There is another dimension to the “why” question. When answering Question 4, you must take into account what granting access to data means. A user may effectively define why he or she needs access to a particular file, but from a security perspective, that definition must include the levels of access needed. This scenario builds upon the argument that answering Question 4 must be a very granular process. Access levels must always be taken into consideration, from read, write, execute, delete, copy, modify, and others. Several technical and physical access controls exist to help in managing the answers to Question 4 including the technical control, DLP (Data Loss Protection). DLP is a system of client, server, and network tools designed to enforce predefined rules for the usage of data in an organization. These rules are based on the data classifications set forth by the organization and roles defined for its users. At its most basic, DLP prevents a user from doing something with data that they are not supposed to do.
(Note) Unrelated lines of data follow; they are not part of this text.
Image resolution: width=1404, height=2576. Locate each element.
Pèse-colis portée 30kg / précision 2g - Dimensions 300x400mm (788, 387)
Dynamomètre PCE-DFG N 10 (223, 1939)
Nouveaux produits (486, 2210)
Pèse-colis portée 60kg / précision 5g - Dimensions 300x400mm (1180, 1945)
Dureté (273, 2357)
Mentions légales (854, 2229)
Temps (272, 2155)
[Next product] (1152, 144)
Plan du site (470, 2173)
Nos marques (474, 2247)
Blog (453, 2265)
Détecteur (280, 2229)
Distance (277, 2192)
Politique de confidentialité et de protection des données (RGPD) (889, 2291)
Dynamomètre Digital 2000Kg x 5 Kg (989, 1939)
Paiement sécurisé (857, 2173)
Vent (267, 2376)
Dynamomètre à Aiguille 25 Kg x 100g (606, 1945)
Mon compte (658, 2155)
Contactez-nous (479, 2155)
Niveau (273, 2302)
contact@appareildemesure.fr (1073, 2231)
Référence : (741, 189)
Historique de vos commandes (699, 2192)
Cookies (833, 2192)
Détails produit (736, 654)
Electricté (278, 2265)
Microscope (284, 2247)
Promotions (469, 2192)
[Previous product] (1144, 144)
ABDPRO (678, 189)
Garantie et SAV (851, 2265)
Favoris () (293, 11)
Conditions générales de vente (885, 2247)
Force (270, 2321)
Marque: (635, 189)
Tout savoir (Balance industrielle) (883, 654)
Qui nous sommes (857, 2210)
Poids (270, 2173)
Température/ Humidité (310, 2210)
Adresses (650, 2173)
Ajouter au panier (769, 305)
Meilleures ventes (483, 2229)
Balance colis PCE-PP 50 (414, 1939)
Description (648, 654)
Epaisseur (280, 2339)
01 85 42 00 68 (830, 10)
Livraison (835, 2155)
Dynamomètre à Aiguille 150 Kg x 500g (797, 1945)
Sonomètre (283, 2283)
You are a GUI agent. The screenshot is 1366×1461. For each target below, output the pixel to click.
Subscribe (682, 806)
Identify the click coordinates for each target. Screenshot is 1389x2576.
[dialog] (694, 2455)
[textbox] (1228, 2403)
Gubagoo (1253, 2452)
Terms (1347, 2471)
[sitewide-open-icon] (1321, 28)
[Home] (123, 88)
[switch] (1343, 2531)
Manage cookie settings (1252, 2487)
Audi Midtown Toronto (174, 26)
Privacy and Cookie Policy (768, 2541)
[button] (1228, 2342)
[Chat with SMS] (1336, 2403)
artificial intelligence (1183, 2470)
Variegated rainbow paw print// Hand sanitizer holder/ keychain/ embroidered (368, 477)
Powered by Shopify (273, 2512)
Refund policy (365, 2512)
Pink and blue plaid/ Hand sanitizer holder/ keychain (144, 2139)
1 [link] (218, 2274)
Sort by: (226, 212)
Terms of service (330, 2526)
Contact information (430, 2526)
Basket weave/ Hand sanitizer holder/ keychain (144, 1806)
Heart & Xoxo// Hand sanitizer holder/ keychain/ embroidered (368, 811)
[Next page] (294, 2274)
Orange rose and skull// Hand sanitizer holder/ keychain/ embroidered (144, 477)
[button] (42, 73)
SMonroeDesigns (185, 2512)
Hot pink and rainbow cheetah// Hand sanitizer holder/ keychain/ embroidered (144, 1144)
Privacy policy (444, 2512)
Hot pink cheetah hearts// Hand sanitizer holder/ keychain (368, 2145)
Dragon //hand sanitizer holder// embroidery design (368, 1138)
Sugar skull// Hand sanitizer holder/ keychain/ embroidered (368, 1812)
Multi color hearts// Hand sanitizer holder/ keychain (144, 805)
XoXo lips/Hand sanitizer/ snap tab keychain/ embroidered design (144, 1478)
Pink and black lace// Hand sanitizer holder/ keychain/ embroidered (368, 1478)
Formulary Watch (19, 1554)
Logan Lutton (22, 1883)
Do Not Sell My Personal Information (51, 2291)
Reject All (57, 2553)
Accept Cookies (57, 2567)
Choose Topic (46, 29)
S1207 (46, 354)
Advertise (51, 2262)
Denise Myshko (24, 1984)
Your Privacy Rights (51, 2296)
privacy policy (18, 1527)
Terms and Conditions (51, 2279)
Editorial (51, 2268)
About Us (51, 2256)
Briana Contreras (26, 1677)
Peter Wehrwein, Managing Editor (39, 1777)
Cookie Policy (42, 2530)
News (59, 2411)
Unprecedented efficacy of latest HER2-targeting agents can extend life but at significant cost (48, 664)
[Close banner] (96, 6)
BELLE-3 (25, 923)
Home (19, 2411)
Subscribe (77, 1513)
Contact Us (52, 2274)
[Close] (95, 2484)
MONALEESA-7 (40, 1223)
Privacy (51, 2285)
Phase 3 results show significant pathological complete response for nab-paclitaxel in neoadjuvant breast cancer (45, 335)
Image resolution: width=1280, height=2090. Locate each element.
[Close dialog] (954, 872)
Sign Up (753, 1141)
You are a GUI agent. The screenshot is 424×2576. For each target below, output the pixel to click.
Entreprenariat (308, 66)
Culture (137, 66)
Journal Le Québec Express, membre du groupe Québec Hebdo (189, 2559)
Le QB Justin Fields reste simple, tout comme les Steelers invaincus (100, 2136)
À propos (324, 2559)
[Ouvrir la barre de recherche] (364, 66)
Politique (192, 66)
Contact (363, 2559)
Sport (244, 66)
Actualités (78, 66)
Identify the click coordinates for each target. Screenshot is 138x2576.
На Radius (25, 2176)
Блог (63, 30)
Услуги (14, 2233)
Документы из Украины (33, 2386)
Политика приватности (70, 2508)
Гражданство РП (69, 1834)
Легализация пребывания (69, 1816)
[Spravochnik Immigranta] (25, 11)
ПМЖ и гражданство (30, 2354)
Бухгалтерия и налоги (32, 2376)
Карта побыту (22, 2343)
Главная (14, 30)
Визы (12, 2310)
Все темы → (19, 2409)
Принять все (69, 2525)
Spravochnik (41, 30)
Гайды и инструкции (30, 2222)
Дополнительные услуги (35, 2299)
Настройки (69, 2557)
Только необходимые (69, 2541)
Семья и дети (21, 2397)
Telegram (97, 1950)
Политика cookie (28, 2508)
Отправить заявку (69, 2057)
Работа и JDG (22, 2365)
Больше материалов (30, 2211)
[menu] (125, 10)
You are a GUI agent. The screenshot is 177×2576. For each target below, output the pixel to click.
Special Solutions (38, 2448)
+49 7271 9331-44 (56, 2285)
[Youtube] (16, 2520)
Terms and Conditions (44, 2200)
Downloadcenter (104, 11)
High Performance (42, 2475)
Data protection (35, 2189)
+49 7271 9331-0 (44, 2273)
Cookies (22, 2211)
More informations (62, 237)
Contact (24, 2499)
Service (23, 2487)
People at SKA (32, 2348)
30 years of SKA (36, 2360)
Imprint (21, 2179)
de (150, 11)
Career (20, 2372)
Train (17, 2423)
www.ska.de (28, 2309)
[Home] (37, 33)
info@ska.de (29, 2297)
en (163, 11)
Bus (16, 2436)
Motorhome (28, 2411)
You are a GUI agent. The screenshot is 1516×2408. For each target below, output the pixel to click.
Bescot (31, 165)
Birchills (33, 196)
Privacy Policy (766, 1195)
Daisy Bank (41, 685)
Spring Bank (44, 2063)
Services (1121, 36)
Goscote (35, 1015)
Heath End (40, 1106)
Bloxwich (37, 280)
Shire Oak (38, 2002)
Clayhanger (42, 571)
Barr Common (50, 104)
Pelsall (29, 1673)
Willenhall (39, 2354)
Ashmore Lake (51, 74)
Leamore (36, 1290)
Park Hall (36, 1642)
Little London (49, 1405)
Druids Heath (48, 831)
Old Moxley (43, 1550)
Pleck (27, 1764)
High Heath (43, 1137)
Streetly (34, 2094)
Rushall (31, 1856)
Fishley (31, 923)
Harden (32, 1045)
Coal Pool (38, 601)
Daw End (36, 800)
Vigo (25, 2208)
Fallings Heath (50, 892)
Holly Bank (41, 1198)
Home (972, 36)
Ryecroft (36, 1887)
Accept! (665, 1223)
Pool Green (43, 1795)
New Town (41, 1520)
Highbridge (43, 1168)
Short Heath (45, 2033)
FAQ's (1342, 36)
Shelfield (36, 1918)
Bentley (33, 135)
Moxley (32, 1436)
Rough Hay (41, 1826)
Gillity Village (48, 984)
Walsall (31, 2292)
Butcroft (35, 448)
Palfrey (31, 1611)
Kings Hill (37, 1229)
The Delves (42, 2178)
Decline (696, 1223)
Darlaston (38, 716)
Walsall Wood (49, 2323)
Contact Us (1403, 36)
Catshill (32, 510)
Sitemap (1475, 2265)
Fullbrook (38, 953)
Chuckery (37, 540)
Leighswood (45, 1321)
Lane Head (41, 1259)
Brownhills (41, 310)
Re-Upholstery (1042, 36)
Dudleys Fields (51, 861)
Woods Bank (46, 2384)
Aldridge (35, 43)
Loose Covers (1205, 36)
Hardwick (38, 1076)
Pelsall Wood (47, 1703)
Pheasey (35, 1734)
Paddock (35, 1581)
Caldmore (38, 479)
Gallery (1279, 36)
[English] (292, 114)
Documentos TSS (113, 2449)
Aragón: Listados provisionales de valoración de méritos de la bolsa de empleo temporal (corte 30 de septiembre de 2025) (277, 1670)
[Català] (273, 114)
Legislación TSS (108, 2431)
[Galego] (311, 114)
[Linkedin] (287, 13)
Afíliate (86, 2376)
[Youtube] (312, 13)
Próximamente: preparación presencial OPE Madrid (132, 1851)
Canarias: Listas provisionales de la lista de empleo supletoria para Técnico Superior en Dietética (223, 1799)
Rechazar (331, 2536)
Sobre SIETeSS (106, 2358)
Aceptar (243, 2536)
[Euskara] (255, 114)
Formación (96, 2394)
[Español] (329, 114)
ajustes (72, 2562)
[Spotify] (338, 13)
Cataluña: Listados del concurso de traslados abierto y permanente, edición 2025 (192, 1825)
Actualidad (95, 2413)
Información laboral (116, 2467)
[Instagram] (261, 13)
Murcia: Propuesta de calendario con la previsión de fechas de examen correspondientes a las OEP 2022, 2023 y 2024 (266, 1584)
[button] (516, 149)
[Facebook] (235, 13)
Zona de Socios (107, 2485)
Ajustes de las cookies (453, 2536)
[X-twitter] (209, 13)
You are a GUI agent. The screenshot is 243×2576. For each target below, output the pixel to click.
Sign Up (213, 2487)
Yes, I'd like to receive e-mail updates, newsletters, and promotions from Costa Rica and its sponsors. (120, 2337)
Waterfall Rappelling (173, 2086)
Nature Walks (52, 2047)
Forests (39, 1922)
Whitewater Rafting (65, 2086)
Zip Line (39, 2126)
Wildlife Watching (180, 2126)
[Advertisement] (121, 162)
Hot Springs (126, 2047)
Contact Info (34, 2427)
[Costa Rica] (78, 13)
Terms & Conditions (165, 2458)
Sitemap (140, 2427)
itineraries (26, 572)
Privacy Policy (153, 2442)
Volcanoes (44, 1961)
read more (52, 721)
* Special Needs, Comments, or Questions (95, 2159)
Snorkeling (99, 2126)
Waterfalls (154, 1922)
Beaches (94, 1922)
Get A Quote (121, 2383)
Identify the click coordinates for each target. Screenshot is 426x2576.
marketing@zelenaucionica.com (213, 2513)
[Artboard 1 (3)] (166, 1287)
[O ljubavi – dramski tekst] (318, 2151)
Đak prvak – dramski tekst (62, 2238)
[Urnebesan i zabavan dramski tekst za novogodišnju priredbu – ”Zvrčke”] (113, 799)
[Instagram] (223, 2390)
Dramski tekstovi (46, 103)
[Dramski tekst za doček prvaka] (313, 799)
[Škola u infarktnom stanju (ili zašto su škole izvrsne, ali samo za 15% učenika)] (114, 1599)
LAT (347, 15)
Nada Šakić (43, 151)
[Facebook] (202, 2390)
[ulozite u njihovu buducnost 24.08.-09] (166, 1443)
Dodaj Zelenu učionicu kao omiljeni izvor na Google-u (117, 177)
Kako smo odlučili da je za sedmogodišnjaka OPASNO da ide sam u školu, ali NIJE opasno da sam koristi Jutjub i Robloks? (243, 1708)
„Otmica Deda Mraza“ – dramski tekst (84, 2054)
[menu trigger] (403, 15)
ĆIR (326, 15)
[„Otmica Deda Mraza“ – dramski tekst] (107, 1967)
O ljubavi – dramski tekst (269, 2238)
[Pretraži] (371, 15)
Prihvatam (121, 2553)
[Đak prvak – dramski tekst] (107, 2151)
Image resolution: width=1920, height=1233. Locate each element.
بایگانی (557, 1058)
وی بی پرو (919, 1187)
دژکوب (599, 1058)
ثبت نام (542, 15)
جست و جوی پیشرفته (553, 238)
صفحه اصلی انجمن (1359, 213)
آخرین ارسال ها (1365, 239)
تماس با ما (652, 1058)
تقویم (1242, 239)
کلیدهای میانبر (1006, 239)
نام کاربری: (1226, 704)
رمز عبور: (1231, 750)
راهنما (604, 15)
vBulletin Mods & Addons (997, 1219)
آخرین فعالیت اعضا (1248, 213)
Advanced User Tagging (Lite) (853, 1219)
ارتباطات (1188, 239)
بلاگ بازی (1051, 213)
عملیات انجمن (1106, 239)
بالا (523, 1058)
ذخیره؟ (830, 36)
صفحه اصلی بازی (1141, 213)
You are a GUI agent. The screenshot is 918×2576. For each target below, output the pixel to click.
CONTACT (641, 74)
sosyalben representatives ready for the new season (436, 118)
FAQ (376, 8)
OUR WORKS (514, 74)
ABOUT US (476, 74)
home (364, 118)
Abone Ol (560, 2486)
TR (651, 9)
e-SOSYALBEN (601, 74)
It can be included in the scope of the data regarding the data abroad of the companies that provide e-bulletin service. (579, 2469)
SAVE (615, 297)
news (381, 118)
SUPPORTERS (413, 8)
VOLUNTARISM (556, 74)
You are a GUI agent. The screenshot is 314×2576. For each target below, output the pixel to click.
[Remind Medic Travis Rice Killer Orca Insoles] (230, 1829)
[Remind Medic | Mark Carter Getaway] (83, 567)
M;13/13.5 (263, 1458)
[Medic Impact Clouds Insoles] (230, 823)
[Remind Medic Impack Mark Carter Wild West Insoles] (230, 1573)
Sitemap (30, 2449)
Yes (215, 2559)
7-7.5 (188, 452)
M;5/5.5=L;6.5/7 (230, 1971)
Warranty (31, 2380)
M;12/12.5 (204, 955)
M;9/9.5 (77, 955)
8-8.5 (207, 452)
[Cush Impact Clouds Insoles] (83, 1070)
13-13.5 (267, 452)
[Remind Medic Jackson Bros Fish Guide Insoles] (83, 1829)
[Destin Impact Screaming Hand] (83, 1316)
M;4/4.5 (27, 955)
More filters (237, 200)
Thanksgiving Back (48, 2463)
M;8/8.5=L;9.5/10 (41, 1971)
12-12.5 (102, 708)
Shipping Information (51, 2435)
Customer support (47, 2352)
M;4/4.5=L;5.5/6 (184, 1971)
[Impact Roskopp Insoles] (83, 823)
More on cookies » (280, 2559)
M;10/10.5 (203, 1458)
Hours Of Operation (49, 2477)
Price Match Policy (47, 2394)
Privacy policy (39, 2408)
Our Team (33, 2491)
Let us consider an example. The CIO of a company is authorized to view extremely sensitive sales data for an organization. The CIO needs this access to prepare for departmental meetings and understand the organization’s goals. The organization classifies this sales data as highly confidential and, using DLP, assigns certain rules to govern the data’s use. The data can be read by certain C-level executives, but it cannot be altered or transmitted outside the organization. If the CIO attempts to alter the sales data spreadsheet on his local PC and then copy the data back to the server, DLP agents on the server and/or PC would enforce the organization’s rules, preventing the copy. If the CIO attempted to email the spreadsheet to his home computer, DLP agents on the organization’s firewall would identify the content of the message and prevent its delivery. In all of these scenarios, the DLP solution would alert system administrators that someone was attempting to misuse confidential data. As you can see from this example, DLP can be an effective tool in enforcing the answers to the “why” question.

Conclusion

Aside from its people, data is the most important asset of any organization, and IS Security exists to protect and safeguard it. Therefore, any security model deployed by IS Security must be data centric and take into account the data needs of the organization. Defining the data needs of the organization means answering the 4 W’s – Where, What, Who, and Why. This sounds like a very straight-forward process, but as this document has hopefully demonstrated, there are a variety of scenarios that must be considered, a wealth of information that must be gathered, and a number of controls that must be implemented before any data centric security model can be considered complete. Despite the time-intensive work that must be performed and the complications that inevitably arise, the deployment of this security model is a worthwhile endeavor that every organization should consider.